▶ [ZIEL DER AUFGABE]
Mit wem telefonierte Kurz laut dem Textauszug vor seiner Ansprache im EU-Parlament?

Vorwürfe, seine Kommission habe die Migrationskrise nicht bewältigt, wies er zurück. Schließlich habe die Kommission bereits 2008 und dann noch einmal 2013 einen "integralen europäischen Außengrenzschutz vorgeschlagen", was damals von den Regierungen der Mitgliedsländer zurückgewiesen worden sei, weil sie keine Kompetenzen abgeben wollten. Heute im Parlament griff der EU-Kommissionspräsident vor allem die Abgeordnete Ulrike Trebesius von Bernd Luckes Liberal-Konservativen Reformern (LKR) an. Ihr warf er vor, die Aussage, er arbeite (wie Martin Schulz) auf Vereinigte Staaten von Europa hin, sei unwahr.
Telefonat mit Seehofer
Vor seiner Ansprache im EU-Parlament hatte Kurz mit dem deutschen Innenminister und CSU-Vorsitzenden Horst Seehofer telefoniert. Danach twitterte er:
Nach der Einigung von CDU und CSU erwarten wir uns jetzt eine rasche Klärung der deutschen Position in der Bundesregierung. Österreich ist für jegliches Szenario vorbereitet und wir werden entsprechend reagieren, insbesondere an unserer Südgrenze. Was die deutschen Überlegungen aber einmal mehr beweisen, ist, wie wichtig ein gemeinsamer europäischer Außengrenzschutz ist. Darauf muss der Fokus in Zukunft liegen, nur dann wird ein Europa ohne Grenzen nach innen möglich sein.
In der Nacht vorher hatte sich Seehofer mit der deutschen Bundeskanzlerin und CDU-Vorsitzenden Angela Merkel auf einen migrationspolitischen Kompromiss geeinigt, der vorsieht, dass Zurückweisungen möglich sind, wenn es dafür bilateralen Abkommen gibt (wie sie den Informationen des Getriebenen-Autors Robin Alexander nach bereits seit den 1950er Jahren existieren).
Neben dieser Möglichkeit zur Zurückweisung soll das Problem der illegalen Migration mit "grenznahen Transitzentren" und "Abschiebungen im Flughafenverfahren" angegangen werden. Dem CSU-Innenpolitiksprecher Volker Ullrich nach hat diese Lösung den "Vorteil, dass die Grenzen [ohne Kontrollen] bleiben können, aber aufenthaltsrechtlich ein Ergebnis erzielt wird, als ob direkt an den Grenzen kontrolliert würde":
Die Fiktion der Nichteinreise bedeutet, dass ein Ausländer rechtlich so behandelt wird, als ob der Grenzübertritt noch nicht erfolgt ist, obwohl er sich tatsächlich bereits im Inland befindet. Das ermöglicht Konsequenzen, die an sich nur direkt an der Grenze möglich sind, wie zum Beispiel Zurückweisungen auf der Grundlage nationaler Vorschriften im Aufenthaltsrecht. Auf der Basis der nationalen Souveränität im Einklang mit dem Schengener Grenzkodex kann der Staat definieren, in welchen Bereichen die Fiktion gilt. Zum Beispiel an Flughäfen, Bahnhöfen oder in einem festzulegenden Bereich um die Grenze wie Transitzonen.

▶ [AUFGEFÜHRTE ZEILEN]
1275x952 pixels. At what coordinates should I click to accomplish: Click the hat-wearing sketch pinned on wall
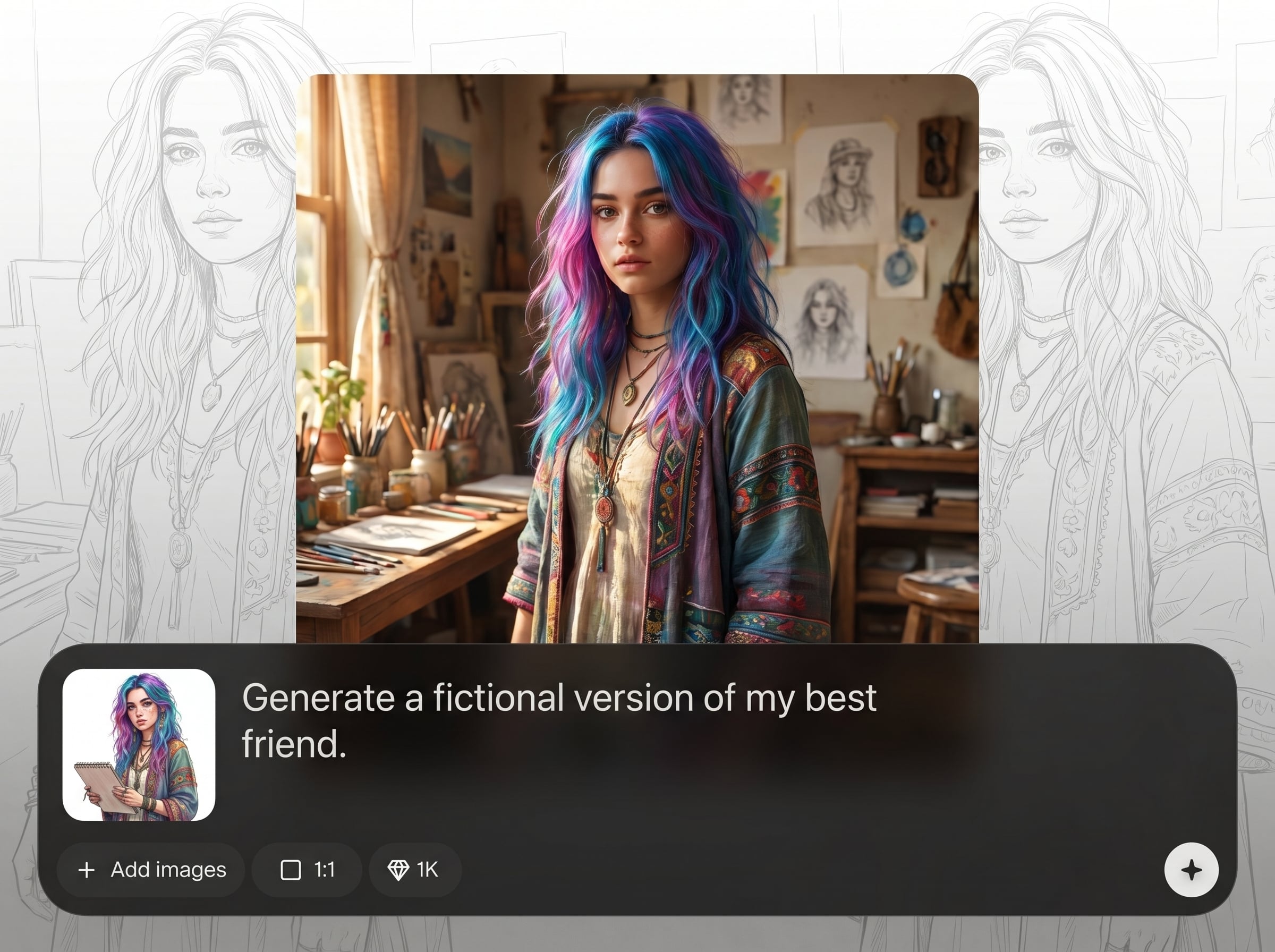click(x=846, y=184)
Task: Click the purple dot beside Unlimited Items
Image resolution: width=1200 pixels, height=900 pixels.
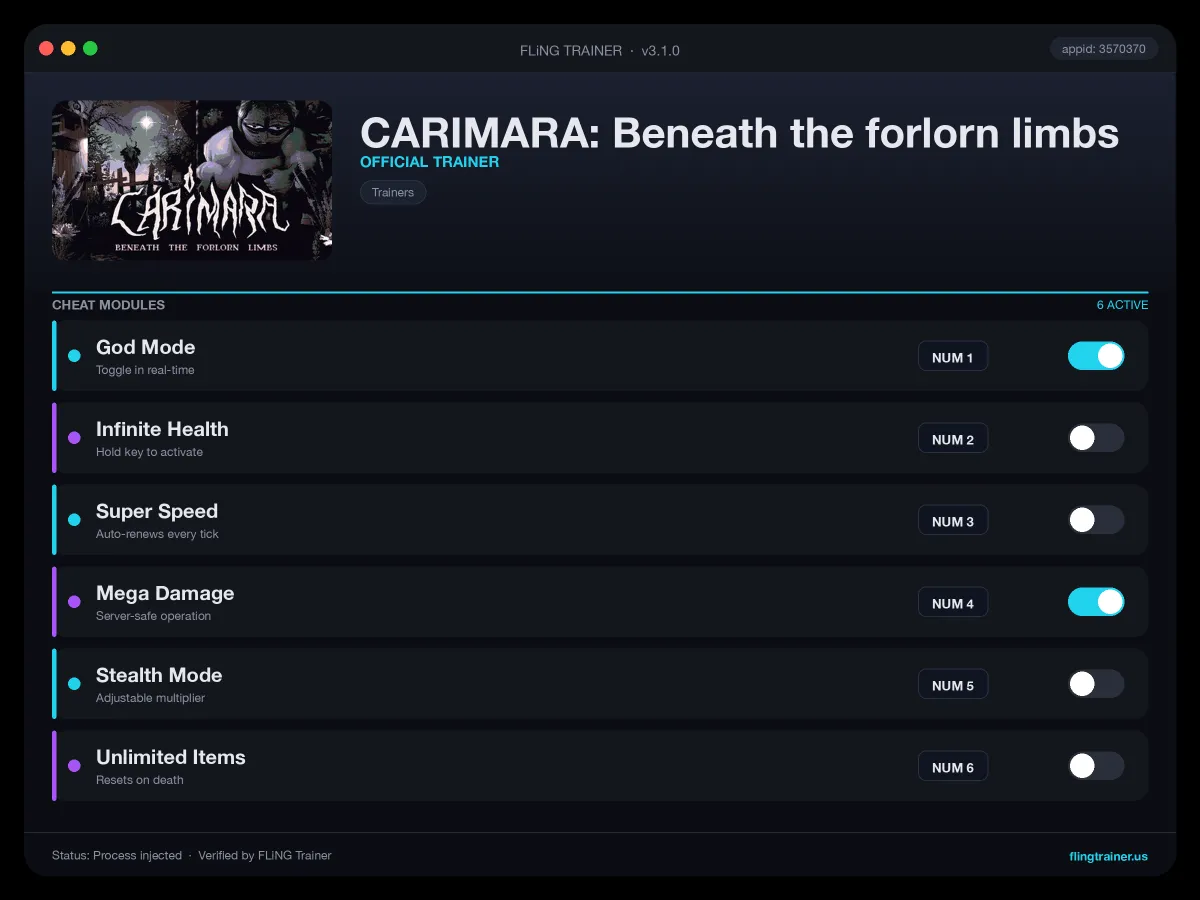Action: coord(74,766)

==

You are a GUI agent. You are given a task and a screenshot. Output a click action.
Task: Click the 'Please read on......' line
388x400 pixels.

▶ [SCHRIFTLICHE ANTWORT]
Mit dem deutschen Innenminister und CSU-Vorsitzenden Horst Seehofer.